Neurenix Hardware provides more comprehensive hardware support compared to TensorFlow, with better integration of various acceleration technologies and more advanced optimization techniques. Its unified API makes it easier to target different hardware platforms without code changes.

Neurenix Hardware vs. PyTorch Hardware

Feature Neurenix Hardware PyTorch Hardware
Device Abstraction Unified API with automatic fallbacks Device-specific APIs
Hardware Support Comprehensive support for various hardware Primarily focused on CUDA with limited support for other hardware
Quantization Integrated quantization with multiple schemes Separate quantization toolkit
Model Pruning Built-in pruning with various methods Requires separate tools
Distributed Training Integrated with multiple backends Primarily focused on PyTorch-specific distribution
Memory Management Advanced memory management with unified memory Basic memory management
Edge Device Support Native support with optimizations Limited through separate tools
WebGPU Support First-class WebGPU support Limited WebGPU support

While PyTorch offers good CUDA support, Neurenix Hardware provides more comprehensive hardware support with better integration of various acceleration technologies. Its unified API and automatic optimizations make it easier to target different hardware platforms efficiently.

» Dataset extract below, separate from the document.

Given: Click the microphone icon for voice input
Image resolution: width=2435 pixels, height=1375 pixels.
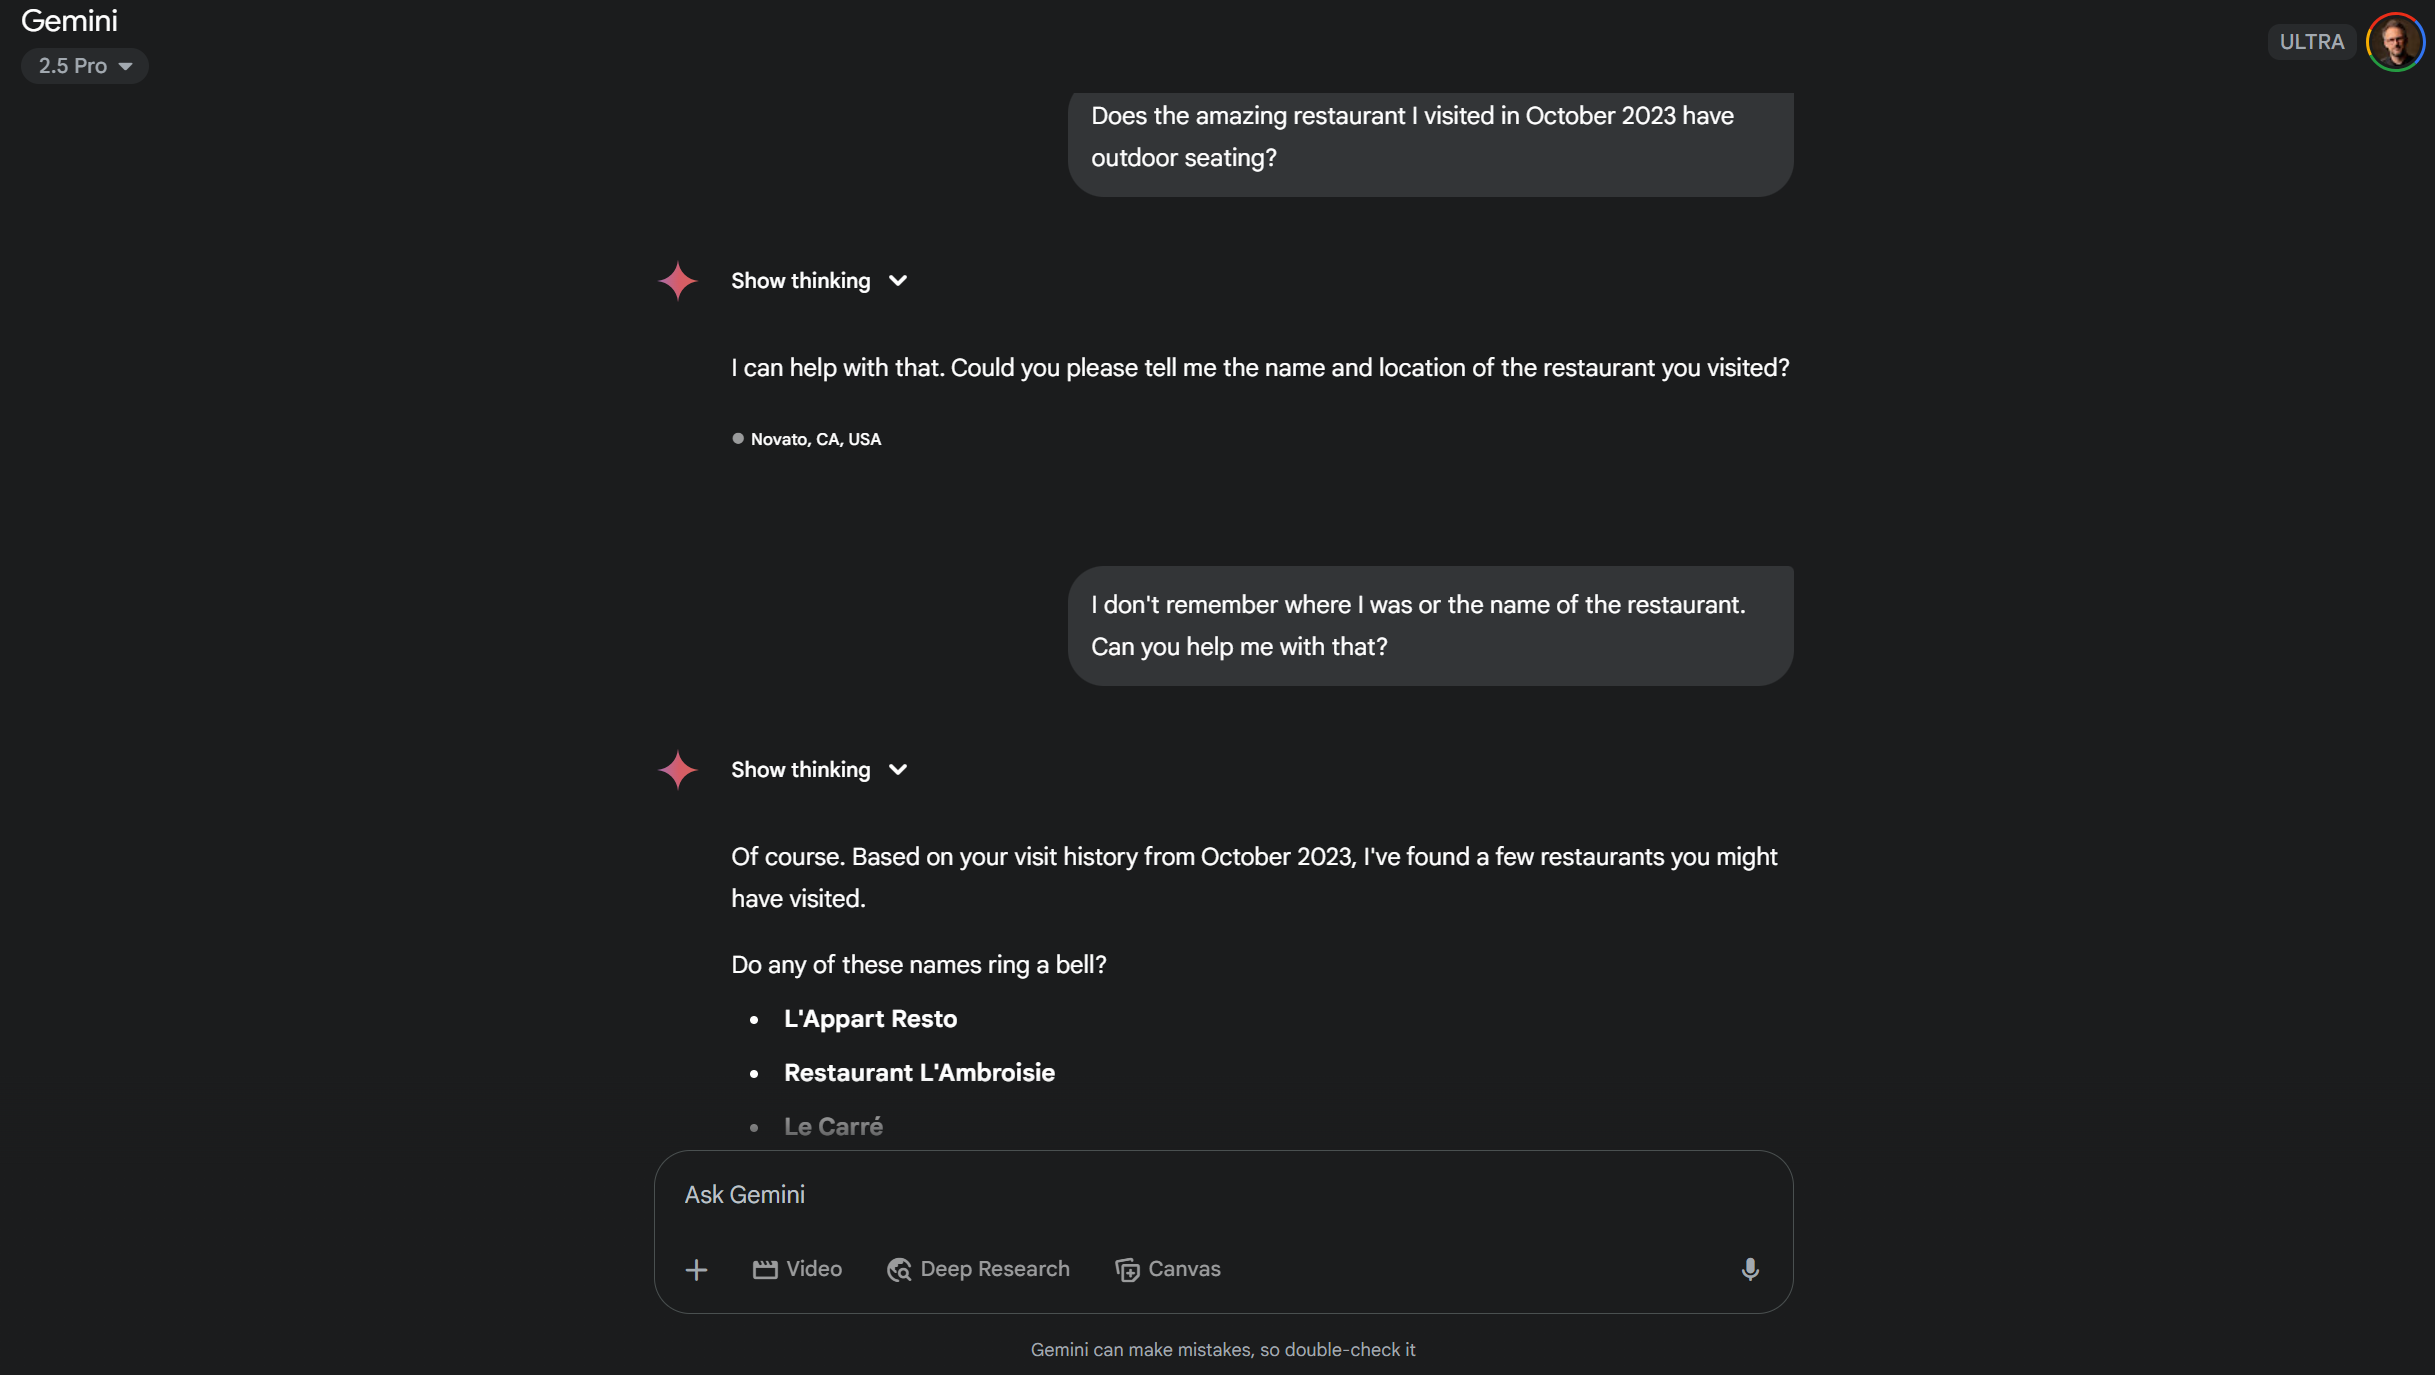Looking at the screenshot, I should (x=1749, y=1270).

Neurenix Hardware vs. Scikit-Learn Hardware

Feature Neurenix Hardware Scikit-Learn Hardware
Device Abstraction Unified API for all hardware Limited hardware abstraction
Hardware Support Comprehensive support for various hardware Primarily CPU-focused with limited GPU support
Quantization Automatic and manual quantization Limited quantization options
Model Pruning Built-in pruning with various methods Limited pruning capabilities
Distributed Training Integrated with multiple backends Limited to joblib parallelism
Memory Management Advanced memory management Basic memory management
Edge Device Support Native support with optimizations Limited edge support
Specialized Hardware Support for FPGAs, IPUs, NPUs Limited specialized hardware support

Scikit-Learn is primarily designed for CPU execution with limited GPU support, while Neurenix Hardware provides comprehensive support for various hardware accelerators. This makes Neurenix particularly well-suited for hardware-accelerated machine learning workloads.

Best Practices

Efficient Device Utilization

  1. Choose the Right Device: Select the appropriate device for your workload.
# For large models with high computational requirements
neurenix.hardware.set_device("cuda:0")

# For deployment on edge devices
neurenix.hardware.set_device("wasm:simd")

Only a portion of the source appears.